Darin se negó a considerar cómo podía un sacerdote saber nada de caricias, aunque estaba seguro de haber oído comentar que el celibato entre los seguidores de Mishakal era una decisión personal más que una ley rígida.
«Roguemos porque Sirbones no tenga un ojo para las mujeres que rompa la paz en la banda».
—No me preocupan tus palabras. Me preocupan tus oídos. ¿Están abiertos para escuchar? Waydol dice, y con razón, que el hecho de que tengamos sólo una boca y dos orejas significa que deberíamos escuchar más de lo que hablamos.
Sirbones sonrió y asintió en silencio.
—Muy bien.

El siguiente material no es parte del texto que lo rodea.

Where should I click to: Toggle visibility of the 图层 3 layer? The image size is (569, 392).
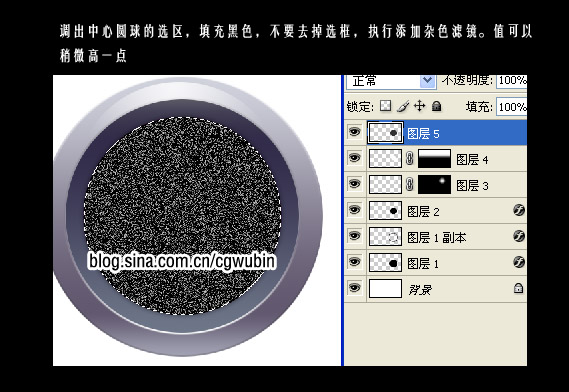tap(355, 184)
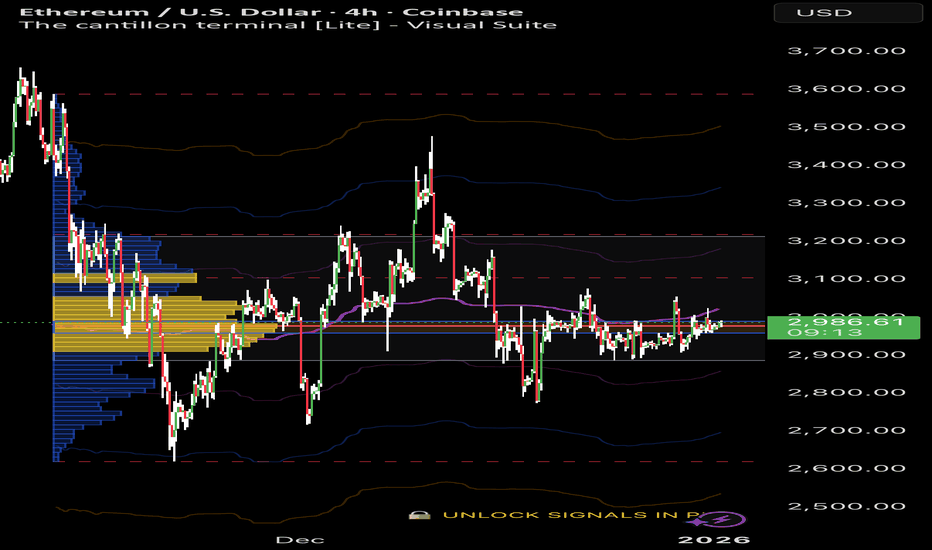Open the USD currency selector
Screen dimensions: 932x550
point(847,12)
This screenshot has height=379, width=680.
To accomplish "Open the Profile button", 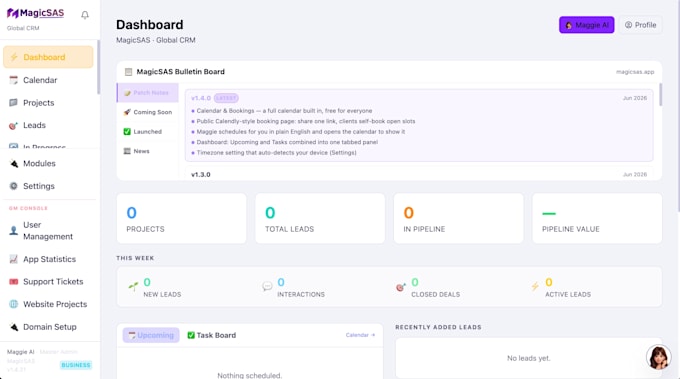I will [641, 25].
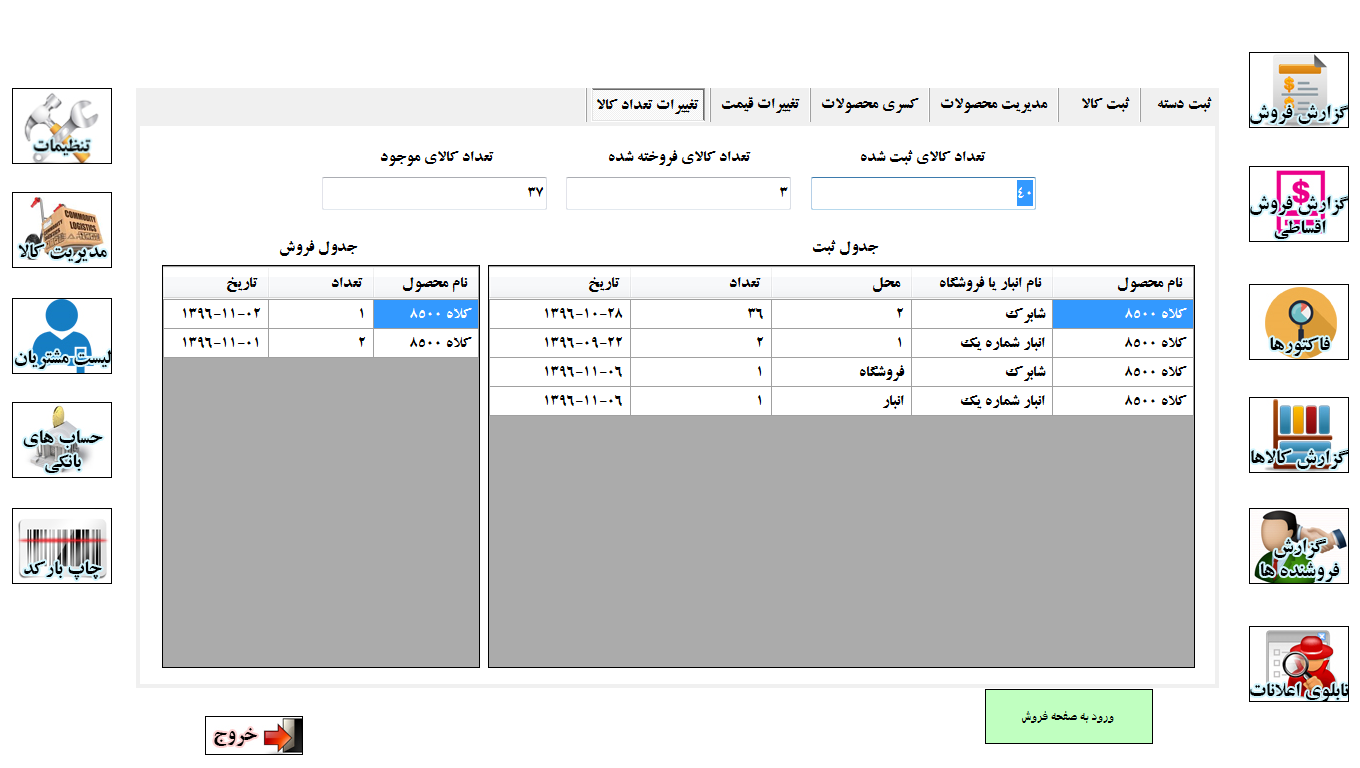Click the تاریخ column header in جدول فروش
The height and width of the screenshot is (768, 1360).
pos(216,284)
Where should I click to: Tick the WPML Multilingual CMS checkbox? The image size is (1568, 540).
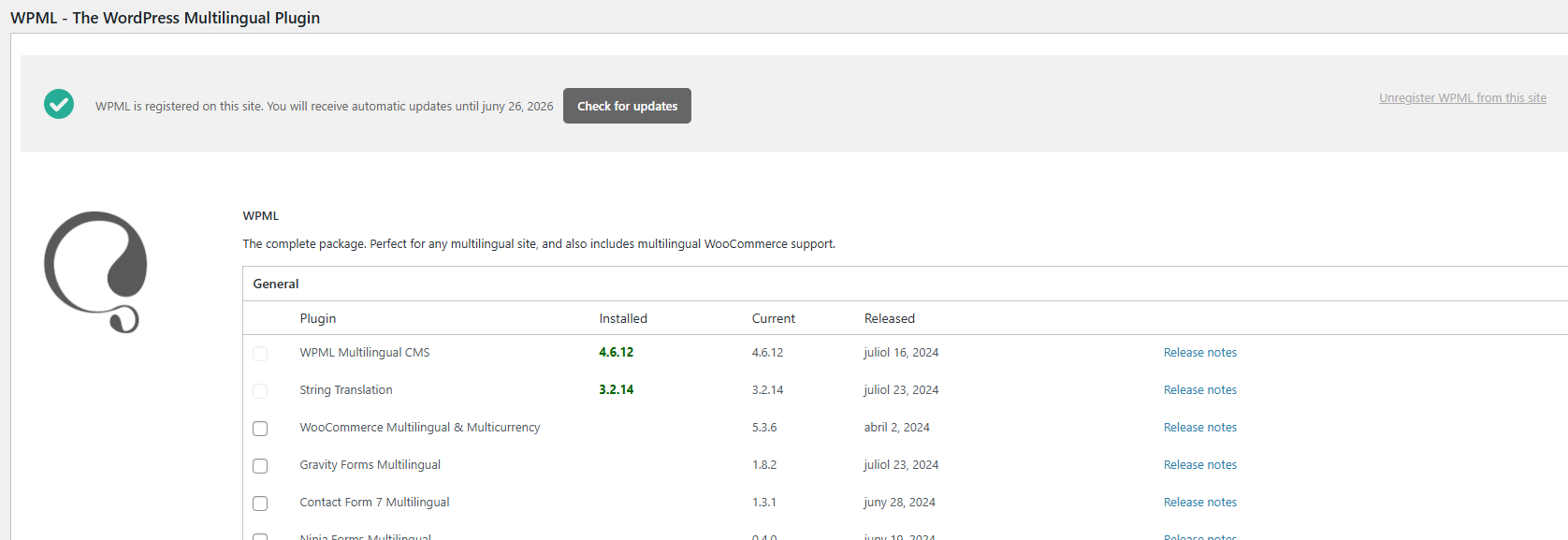point(260,354)
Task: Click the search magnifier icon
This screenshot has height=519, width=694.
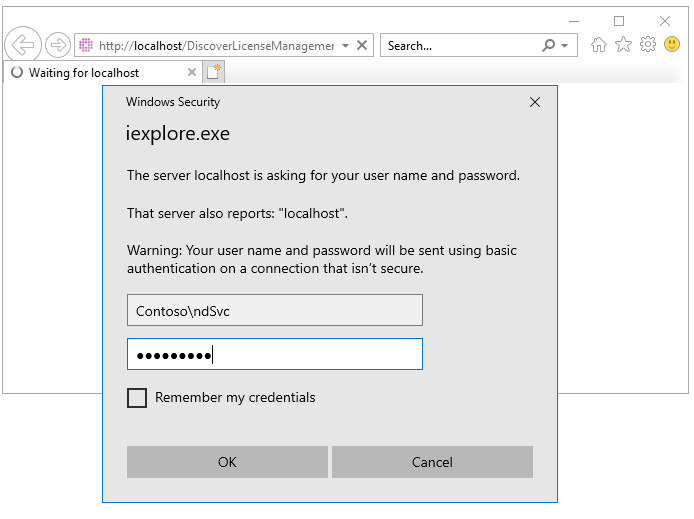Action: click(548, 46)
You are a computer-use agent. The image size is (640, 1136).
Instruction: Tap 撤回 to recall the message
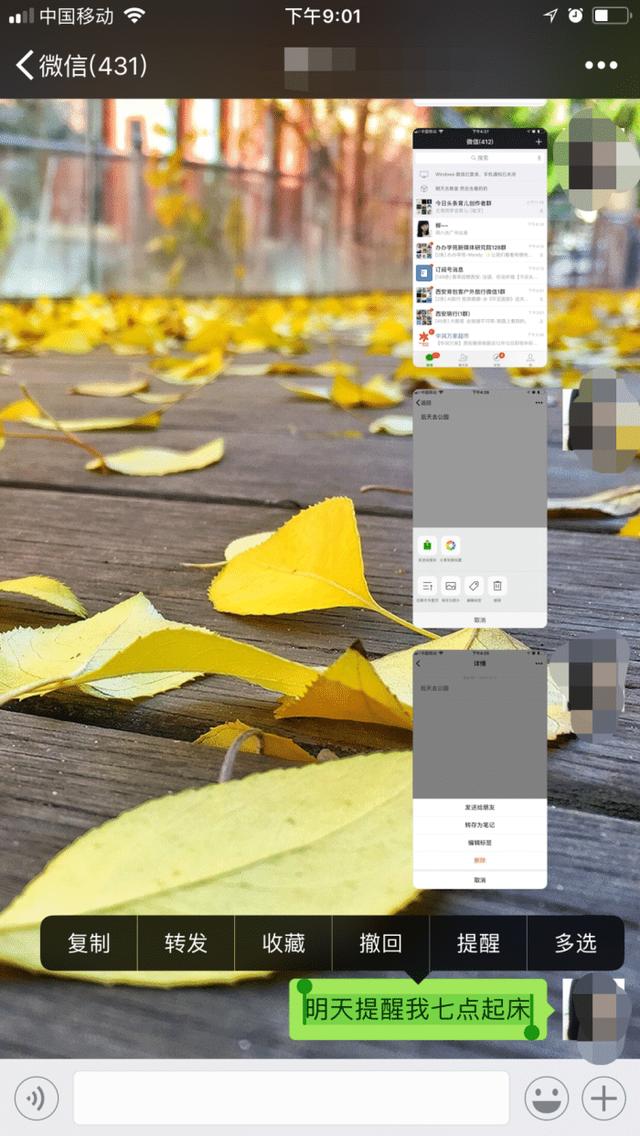pyautogui.click(x=381, y=943)
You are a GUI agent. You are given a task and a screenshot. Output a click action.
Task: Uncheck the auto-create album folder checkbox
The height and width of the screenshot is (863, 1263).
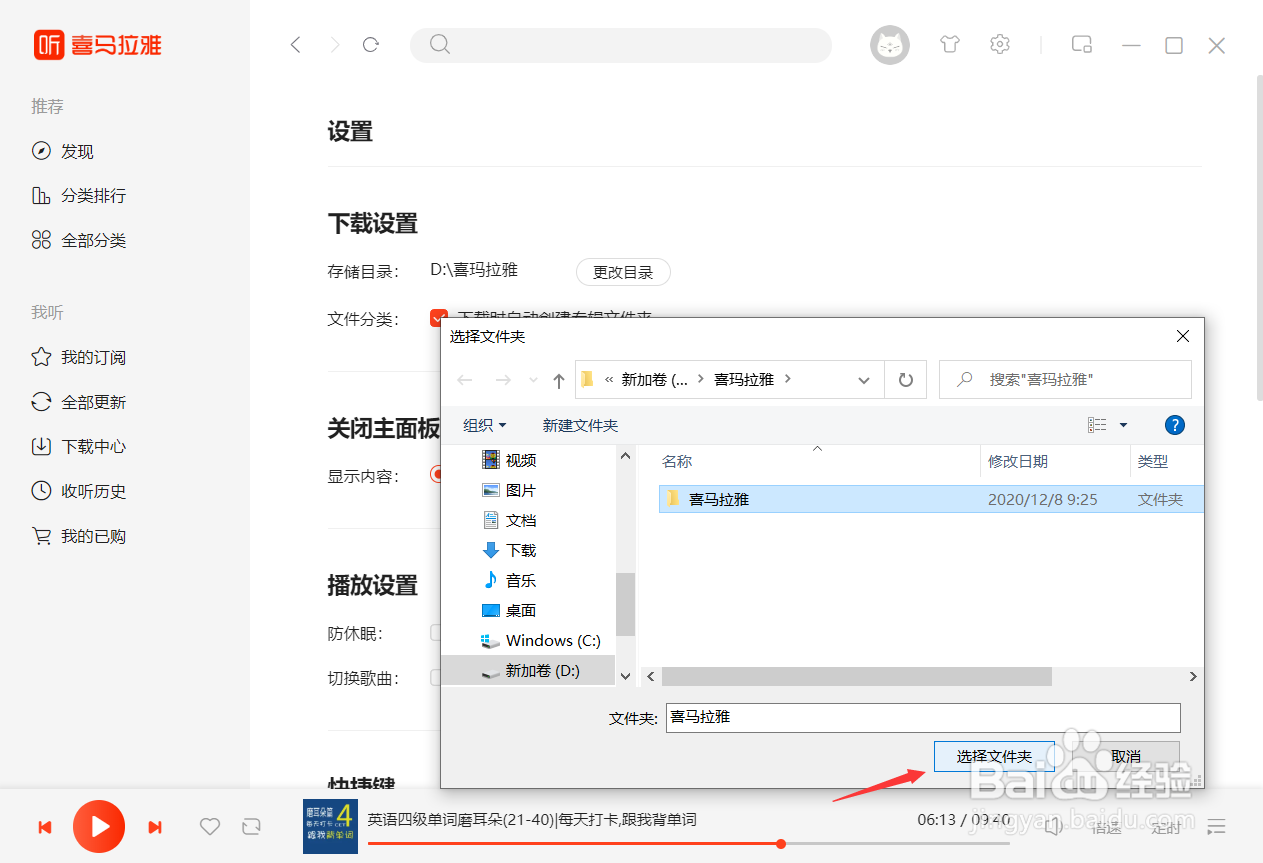pos(439,318)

Los senderos y el territorio son una buena defensa contra cualquiera de pasos menos seguros que un cazador de montaña. Pero por si alguien mandase una hueste de cazadores de montaña contra nuestra fortaleza, hemos mejorado las defensas naturales. Algunos intrusos acabarían muertos o tullidos; de los demás tendríamos noticias enseguida.
—No dices que no debería hacerte más preguntas, pero lo oigo en el tono de tu voz —dijo Sirbones.
—Oyes bien —confirmó Darin—. También te pido un poco más de prudencia: ponte en fila conmigo y mis hombres. Algunos de nuestros regalos para los extraños están cerca del borde del camino.
—¿Fosos con estacas envenenadas y cosas así?
—Has prometido no hacer más preguntas.
—No he hecho semejante promesa. Simplemente he comprendido tu orden.
—¿Entonces por qué no la cumples? —le espetó Darin. Estaba demasiado cansado y ansioso por llegar a casa y descansar para tener paciencia con las bromas del sacerdote.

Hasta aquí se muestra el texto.